→ The task: The expected answer is every line of the material, reproduced exactly.

→ Given records:
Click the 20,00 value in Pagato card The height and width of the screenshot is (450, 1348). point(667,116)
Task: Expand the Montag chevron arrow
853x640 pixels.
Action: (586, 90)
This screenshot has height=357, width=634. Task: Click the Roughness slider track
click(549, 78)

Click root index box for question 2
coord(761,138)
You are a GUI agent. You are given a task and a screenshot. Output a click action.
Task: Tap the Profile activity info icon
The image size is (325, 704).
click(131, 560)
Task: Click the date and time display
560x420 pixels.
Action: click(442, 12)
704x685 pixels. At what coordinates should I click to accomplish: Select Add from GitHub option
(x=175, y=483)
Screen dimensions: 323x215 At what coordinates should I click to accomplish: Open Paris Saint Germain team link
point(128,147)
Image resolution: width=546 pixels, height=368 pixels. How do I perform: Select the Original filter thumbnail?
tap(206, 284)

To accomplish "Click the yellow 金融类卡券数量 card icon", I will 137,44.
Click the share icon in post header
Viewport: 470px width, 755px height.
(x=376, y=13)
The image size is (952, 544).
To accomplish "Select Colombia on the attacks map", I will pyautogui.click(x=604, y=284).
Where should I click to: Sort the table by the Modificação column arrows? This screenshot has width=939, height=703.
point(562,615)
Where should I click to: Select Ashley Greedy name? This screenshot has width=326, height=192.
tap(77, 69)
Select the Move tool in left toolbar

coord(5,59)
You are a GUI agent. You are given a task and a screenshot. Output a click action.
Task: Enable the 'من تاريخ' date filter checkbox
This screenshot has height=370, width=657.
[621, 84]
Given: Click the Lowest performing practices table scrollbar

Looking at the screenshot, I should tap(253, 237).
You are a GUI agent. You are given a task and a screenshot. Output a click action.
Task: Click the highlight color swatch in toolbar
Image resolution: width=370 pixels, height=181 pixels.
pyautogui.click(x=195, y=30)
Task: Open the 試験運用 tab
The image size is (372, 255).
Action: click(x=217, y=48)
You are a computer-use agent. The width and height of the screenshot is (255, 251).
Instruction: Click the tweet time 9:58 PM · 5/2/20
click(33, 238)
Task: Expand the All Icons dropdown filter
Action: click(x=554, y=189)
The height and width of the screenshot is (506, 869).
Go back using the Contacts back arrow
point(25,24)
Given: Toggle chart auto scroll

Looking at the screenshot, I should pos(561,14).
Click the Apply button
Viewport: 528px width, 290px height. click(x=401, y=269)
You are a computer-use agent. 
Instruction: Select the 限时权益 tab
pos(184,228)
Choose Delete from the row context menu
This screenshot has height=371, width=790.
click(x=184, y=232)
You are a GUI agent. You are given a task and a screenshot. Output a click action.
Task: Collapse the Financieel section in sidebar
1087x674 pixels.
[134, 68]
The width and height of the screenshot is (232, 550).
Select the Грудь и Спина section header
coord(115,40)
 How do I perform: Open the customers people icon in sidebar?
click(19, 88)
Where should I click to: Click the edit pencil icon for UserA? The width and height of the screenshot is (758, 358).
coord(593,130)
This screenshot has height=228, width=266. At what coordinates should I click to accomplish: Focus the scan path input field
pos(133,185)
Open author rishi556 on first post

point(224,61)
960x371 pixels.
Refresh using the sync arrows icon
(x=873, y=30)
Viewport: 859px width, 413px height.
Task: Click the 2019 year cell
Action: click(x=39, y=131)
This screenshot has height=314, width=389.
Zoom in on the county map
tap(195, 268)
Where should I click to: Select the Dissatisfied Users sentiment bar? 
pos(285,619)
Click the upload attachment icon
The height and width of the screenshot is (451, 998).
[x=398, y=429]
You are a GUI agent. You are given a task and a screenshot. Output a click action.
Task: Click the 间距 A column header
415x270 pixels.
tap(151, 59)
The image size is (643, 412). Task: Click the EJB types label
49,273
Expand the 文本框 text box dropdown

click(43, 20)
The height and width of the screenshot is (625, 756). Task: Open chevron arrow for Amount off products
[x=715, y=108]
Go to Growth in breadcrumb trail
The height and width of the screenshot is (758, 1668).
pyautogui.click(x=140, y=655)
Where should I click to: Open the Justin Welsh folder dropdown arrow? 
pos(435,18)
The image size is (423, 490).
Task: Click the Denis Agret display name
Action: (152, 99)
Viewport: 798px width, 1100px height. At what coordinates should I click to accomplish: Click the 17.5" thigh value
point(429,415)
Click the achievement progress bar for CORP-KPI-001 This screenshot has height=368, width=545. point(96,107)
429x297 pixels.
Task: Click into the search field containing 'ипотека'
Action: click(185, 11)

→ Task response:
Click the 20,00 value in Pagato card The height and width of the screenshot is (450, 1348). point(667,116)
Task: Expand the Montag chevron arrow
853x640 pixels.
Action: (586, 90)
This screenshot has height=357, width=634. Task: Click the Roughness slider track
click(549, 78)

Click root index box for question 2
coord(761,138)
You are a GUI agent. You are given a task and a screenshot. Output a click action.
Task: Tap the Profile activity info icon
The image size is (325, 704).
click(131, 560)
Task: Click the date and time display
560x420 pixels.
Action: click(442, 12)
704x685 pixels. At what coordinates should I click to accomplish: Select Add from GitHub option
(x=175, y=483)
Screen dimensions: 323x215 At what coordinates should I click to accomplish: Open Paris Saint Germain team link
point(128,147)
Image resolution: width=546 pixels, height=368 pixels. How do I perform: Select the Original filter thumbnail?
tap(206, 284)

To accomplish "Click the yellow 金融类卡券数量 card icon", I will 137,44.
Click the share icon in post header
Viewport: 470px width, 755px height.
(x=376, y=13)
The image size is (952, 544).
To accomplish "Select Colombia on the attacks map", I will pyautogui.click(x=604, y=284).
Where should I click to: Sort the table by the Modificação column arrows? This screenshot has width=939, height=703.
point(562,615)
Where should I click to: Select Ashley Greedy name? This screenshot has width=326, height=192.
tap(77, 69)
Select the Move tool in left toolbar

coord(5,59)
You are a GUI agent. You are given a task and a screenshot. Output a click action.
Task: Enable the 'من تاريخ' date filter checkbox
This screenshot has height=370, width=657.
[621, 84]
Given: Click the Lowest performing practices table scrollbar

Looking at the screenshot, I should tap(253, 237).
You are a GUI agent. You are given a task and a screenshot. Output a click action.
Task: Click the highlight color swatch in toolbar
Image resolution: width=370 pixels, height=181 pixels.
pyautogui.click(x=195, y=30)
Task: Open the 試験運用 tab
The image size is (372, 255).
Action: click(x=217, y=48)
You are a computer-use agent. The width and height of the screenshot is (255, 251).
Instruction: Click the tweet time 9:58 PM · 5/2/20
click(33, 238)
Task: Expand the All Icons dropdown filter
Action: click(x=554, y=189)
The height and width of the screenshot is (506, 869).
Go back using the Contacts back arrow
point(25,24)
Given: Toggle chart auto scroll

Looking at the screenshot, I should pos(561,14).
Click the Apply button
Viewport: 528px width, 290px height. click(x=401, y=269)
You are a computer-use agent. 
Instruction: Select the 限时权益 tab
pos(184,228)
Choose Delete from the row context menu
This screenshot has height=371, width=790.
click(x=184, y=232)
You are a GUI agent. You are given a task and a screenshot. Output a click action.
Task: Collapse the Financieel section in sidebar
1087x674 pixels.
[134, 68]
The width and height of the screenshot is (232, 550).
Select the Грудь и Спина section header
coord(115,40)
 How do I perform: Open the customers people icon in sidebar?
click(19, 88)
Where should I click to: Click the edit pencil icon for UserA? The width and height of the screenshot is (758, 358).
coord(593,130)
This screenshot has height=228, width=266. At what coordinates should I click to accomplish: Focus the scan path input field
pos(133,185)
Open author rishi556 on first post

point(224,61)
960x371 pixels.
Refresh using the sync arrows icon
(x=873, y=30)
Viewport: 859px width, 413px height.
Task: Click the 2019 year cell
Action: click(x=39, y=131)
This screenshot has height=314, width=389.
Zoom in on the county map
tap(195, 268)
Where should I click to: Select the Dissatisfied Users sentiment bar? 
pos(285,619)
Click the upload attachment icon
The height and width of the screenshot is (451, 998).
[x=398, y=429]
You are a GUI agent. You are given a task and a screenshot. Output a click action.
Task: Click the 间距 A column header
415x270 pixels.
tap(151, 59)
The image size is (643, 412). Task: Click the EJB types label
49,273
Expand the 文本框 text box dropdown

click(43, 20)
The height and width of the screenshot is (625, 756). Task: Open chevron arrow for Amount off products
[x=715, y=108]
Go to Growth in breadcrumb trail
The height and width of the screenshot is (758, 1668).
pyautogui.click(x=140, y=655)
Where should I click to: Open the Justin Welsh folder dropdown arrow? 
pos(435,18)
The image size is (423, 490).
Task: Click the Denis Agret display name
Action: (152, 99)
Viewport: 798px width, 1100px height. At what coordinates should I click to accomplish: Click the 17.5" thigh value
point(429,415)
Click the achievement progress bar for CORP-KPI-001 This screenshot has height=368, width=545. point(96,107)
429x297 pixels.
Task: Click into the search field containing 'ипотека'
Action: click(185, 11)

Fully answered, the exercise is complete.